Asiente con gravedad. Hace años que aprendió a no discutir conmigo. Al abrir la puerta una vaharada de alcohol, música estridente y el sudor y las feromonas de una marea de universitarios descontrolados me golpea el rostro. El bar está atestado, no va a ser tan fácil encontrarla. Por fin, en una mesa del fondo, observo un rostro conocido: la señorita Kavanagh, la amiga de Anastasia. Me acerco a ella, que levanta la mirada hacia mí, sorprendida.
- Señor Grey –tampoco ella se alegra mucho de verme.

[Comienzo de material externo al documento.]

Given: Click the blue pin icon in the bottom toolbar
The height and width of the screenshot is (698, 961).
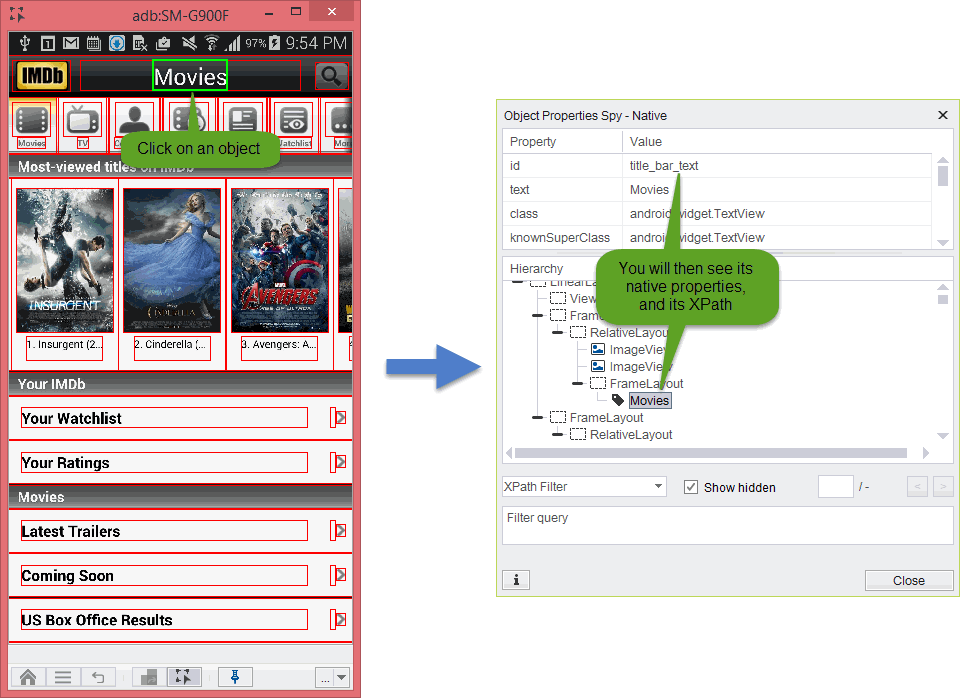Looking at the screenshot, I should [x=235, y=677].
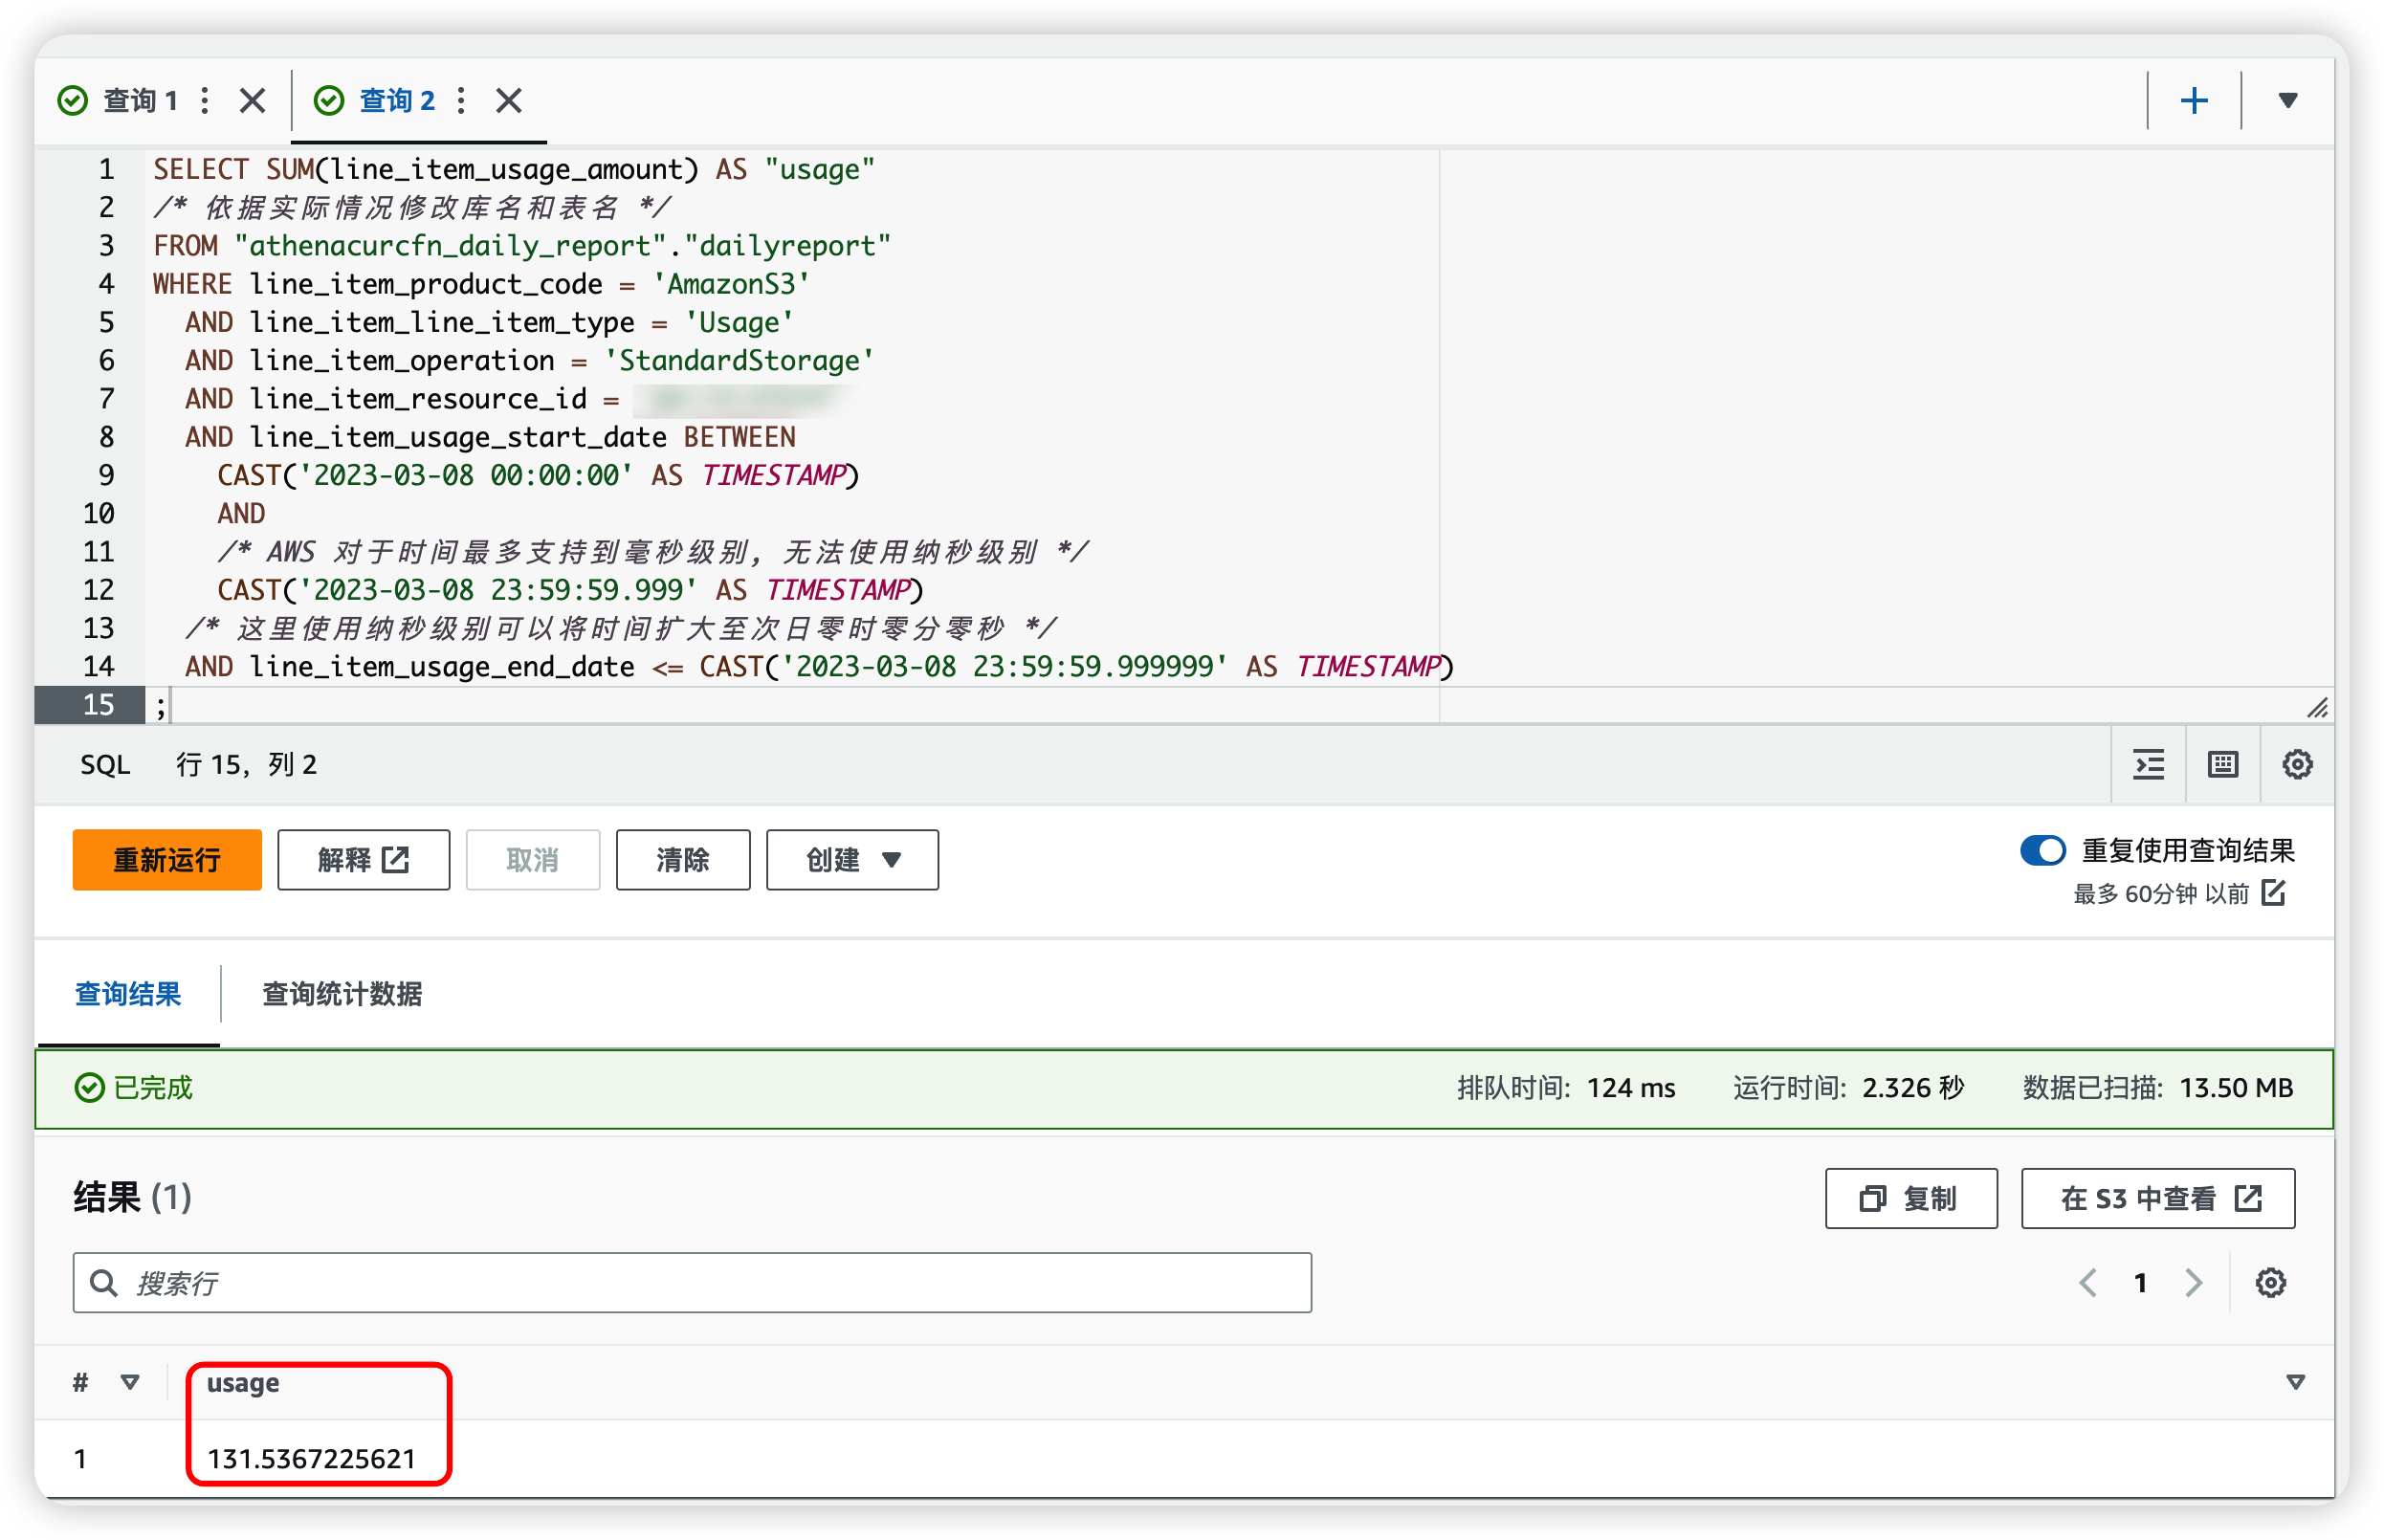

- Buenas noches, señorita Kavanagh. Espero que esté disfrutando de la velada. Estoy buscando a la señorita Steele.
- ¿Por qué? -pregunta desafiante.
La misma Kate insolente de siempre. Respiro hondo y aprieto los dientes, utilizando hasta el último resquicio de autocontrol para contestar de la manera más educada posible. Es una batalla que gano a duras penas.
- Porque creo que puede tener problemas, y quiero asegurarme de que está bien.
Me taladra con la mirada y se produce una pausa eterna. Las conversaciones han cesado a nuestro alrededor, todos sus compañeros están pendientes de nosotros, y el ambiente se torna hostil por momentos.
- Está fuera, ha salido a tomar el aire. Creo que José ha ido tras ella.
¡José! Me giro sobre mis talones para salir del bar, tropezando con una de las sillas, que aparto de un empujón. Por el rabillo del ojo veo que la señorita Kavanagh se ha arrepentido de sus palabras y alarga un brazo hacia mí, con intención de detenerme. En ese momento mi hermano (¡bendito Elliot!) entra en su campo de visión, armado con una seductora sonrisa, y le dice algo al oído. Ella traslada su atención inmediatamente, como si el mundo a su alrededor se hubiera parado, y salgo por fin a la calle, apartando a empellones a todo el que se cruza en mi camino.